Defining gambling is tricky, and no matter how airtight the definition, somebody will always find a way to fleece rubes while remaining technically within the boundaries of the law. In Japan, pachinko parlors are functionally casinos but they exploit several legal loopholes to remain just barely legal, like demonstrating that the game has a nominal skill element and is not purely luck-driven. In many regions, an activity may technically avoid being classified as gambling so long as the stakes and winnings are inherently valueless fun bucks, not legal tender. For example, poker chips are legal to bet with because they’re technically worthless. Epic Games, also present at yesterday’s hearing, uses this level of obfuscation in Fortnite, which requires players convert their money into non-liquid “V-Bucks” before they can make any semi-randomized purchases.

EA had already been forced to alter some of their games’ loot mechanics in the face of community backlash before world governments started cracking down on the practice. The company dramatically increased the likelihood of unlocking certain characters in Battlefront II even without spending any money. Internally, however, the company still insists that there’s nothing wrong with a mechanic that pisses players off and was made illegal in several European nations.
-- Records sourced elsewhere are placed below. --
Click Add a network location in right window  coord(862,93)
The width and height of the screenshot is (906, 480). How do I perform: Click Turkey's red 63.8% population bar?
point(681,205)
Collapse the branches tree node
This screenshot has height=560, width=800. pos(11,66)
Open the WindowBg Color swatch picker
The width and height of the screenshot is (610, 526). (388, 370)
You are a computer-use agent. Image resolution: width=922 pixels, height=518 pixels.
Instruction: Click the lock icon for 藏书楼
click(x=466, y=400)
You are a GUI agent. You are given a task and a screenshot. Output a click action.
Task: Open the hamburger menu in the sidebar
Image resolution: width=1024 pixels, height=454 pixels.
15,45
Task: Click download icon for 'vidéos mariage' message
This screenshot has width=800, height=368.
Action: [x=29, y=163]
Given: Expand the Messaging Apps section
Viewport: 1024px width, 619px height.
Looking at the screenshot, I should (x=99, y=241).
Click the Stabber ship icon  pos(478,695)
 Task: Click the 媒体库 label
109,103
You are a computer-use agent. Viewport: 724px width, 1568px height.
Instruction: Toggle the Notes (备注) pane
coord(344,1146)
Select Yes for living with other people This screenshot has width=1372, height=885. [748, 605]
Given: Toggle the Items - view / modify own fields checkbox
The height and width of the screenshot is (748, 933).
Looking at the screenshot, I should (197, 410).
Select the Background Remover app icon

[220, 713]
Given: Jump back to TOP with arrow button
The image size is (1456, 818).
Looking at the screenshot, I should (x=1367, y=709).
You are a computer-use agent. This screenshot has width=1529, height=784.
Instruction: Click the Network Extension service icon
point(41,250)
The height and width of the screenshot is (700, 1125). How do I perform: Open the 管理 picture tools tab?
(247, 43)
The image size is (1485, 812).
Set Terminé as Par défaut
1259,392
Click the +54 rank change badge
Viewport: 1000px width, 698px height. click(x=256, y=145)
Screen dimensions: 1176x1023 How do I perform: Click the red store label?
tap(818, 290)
Hopkins describes the system as being like a Kinder Surprise, a bold assertion since those are illegal in the United States. “We think it’s like many other products that people enjoy in a very healthy way and like the element of surprise,” she said.

Perhaps where Hopkins lives they sell a special regional kind of Kinder Egg that have a 0.001% chance to contain a valuable solid gold nugget, but otherwise contain crumpled-up garbage specifically designed to be exactly identical to the crumpled-up garbage you got in the last 10 eggs.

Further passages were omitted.